*** INPUT MATERIAL Section Begins ***

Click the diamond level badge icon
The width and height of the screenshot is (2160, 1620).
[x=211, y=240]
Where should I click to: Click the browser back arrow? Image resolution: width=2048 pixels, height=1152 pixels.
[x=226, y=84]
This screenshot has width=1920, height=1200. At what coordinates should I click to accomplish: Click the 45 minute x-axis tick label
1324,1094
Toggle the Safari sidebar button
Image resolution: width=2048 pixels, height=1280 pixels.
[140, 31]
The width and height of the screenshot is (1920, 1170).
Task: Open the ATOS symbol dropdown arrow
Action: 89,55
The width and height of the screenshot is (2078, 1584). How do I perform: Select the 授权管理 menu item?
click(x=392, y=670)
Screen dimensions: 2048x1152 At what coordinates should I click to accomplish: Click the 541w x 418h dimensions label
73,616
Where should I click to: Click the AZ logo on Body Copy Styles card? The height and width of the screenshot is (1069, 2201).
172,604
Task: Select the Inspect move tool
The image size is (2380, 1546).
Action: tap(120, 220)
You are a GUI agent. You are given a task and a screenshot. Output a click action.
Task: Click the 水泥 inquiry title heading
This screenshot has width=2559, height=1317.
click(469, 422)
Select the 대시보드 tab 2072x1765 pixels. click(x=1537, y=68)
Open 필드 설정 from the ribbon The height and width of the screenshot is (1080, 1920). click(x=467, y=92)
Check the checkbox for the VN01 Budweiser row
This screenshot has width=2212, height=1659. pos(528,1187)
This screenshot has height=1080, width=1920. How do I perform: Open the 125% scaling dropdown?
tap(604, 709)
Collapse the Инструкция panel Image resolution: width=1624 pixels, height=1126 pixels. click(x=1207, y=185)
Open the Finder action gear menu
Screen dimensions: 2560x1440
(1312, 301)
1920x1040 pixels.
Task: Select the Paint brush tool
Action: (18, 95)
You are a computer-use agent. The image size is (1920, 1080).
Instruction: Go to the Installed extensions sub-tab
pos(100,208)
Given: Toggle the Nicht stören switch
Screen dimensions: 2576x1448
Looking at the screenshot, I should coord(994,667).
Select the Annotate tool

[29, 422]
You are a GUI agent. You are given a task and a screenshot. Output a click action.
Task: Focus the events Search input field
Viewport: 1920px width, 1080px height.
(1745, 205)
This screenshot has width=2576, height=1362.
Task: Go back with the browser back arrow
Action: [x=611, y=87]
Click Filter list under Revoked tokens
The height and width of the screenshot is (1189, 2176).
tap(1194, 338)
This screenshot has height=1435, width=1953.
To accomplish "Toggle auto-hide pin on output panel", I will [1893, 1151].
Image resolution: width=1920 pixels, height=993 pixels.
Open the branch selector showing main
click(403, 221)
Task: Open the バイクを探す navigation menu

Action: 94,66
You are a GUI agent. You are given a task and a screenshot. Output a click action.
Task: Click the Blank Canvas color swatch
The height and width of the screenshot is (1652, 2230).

*** INPUT MATERIAL Section Ends ***

WHAT IS REQUIRED:
Having found the line with "This screenshot has width=2559, height=1317." in the listing above, transcribe it and every line after it to the end, exactly, with no additions.

WRITTEN ANSWER:
This screenshot has width=2559, height=1317.
click(469, 422)
Select the 대시보드 tab 2072x1765 pixels. click(x=1537, y=68)
Open 필드 설정 from the ribbon The height and width of the screenshot is (1080, 1920). click(x=467, y=92)
Check the checkbox for the VN01 Budweiser row
This screenshot has width=2212, height=1659. pos(528,1187)
This screenshot has height=1080, width=1920. How do I perform: Open the 125% scaling dropdown?
tap(604, 709)
Collapse the Инструкция panel Image resolution: width=1624 pixels, height=1126 pixels. click(x=1207, y=185)
Open the Finder action gear menu
Screen dimensions: 2560x1440
(1312, 301)
1920x1040 pixels.
Task: Select the Paint brush tool
Action: (18, 95)
You are a computer-use agent. The image size is (1920, 1080).
Instruction: Go to the Installed extensions sub-tab
pos(100,208)
Given: Toggle the Nicht stören switch
Screen dimensions: 2576x1448
Looking at the screenshot, I should coord(994,667).
Select the Annotate tool

[29, 422]
You are a GUI agent. You are given a task and a screenshot. Output a click action.
Task: Focus the events Search input field
Viewport: 1920px width, 1080px height.
(1745, 205)
This screenshot has width=2576, height=1362.
Task: Go back with the browser back arrow
Action: [x=611, y=87]
Click Filter list under Revoked tokens
The height and width of the screenshot is (1189, 2176).
tap(1194, 338)
This screenshot has height=1435, width=1953.
To accomplish "Toggle auto-hide pin on output panel", I will [1893, 1151].
Image resolution: width=1920 pixels, height=993 pixels.
Open the branch selector showing main
click(403, 221)
Task: Open the バイクを探す navigation menu

Action: 94,66
You are a GUI agent. You are given a task and a screenshot. Output a click action.
Task: Click the Blank Canvas color swatch
The height and width of the screenshot is (1652, 2230).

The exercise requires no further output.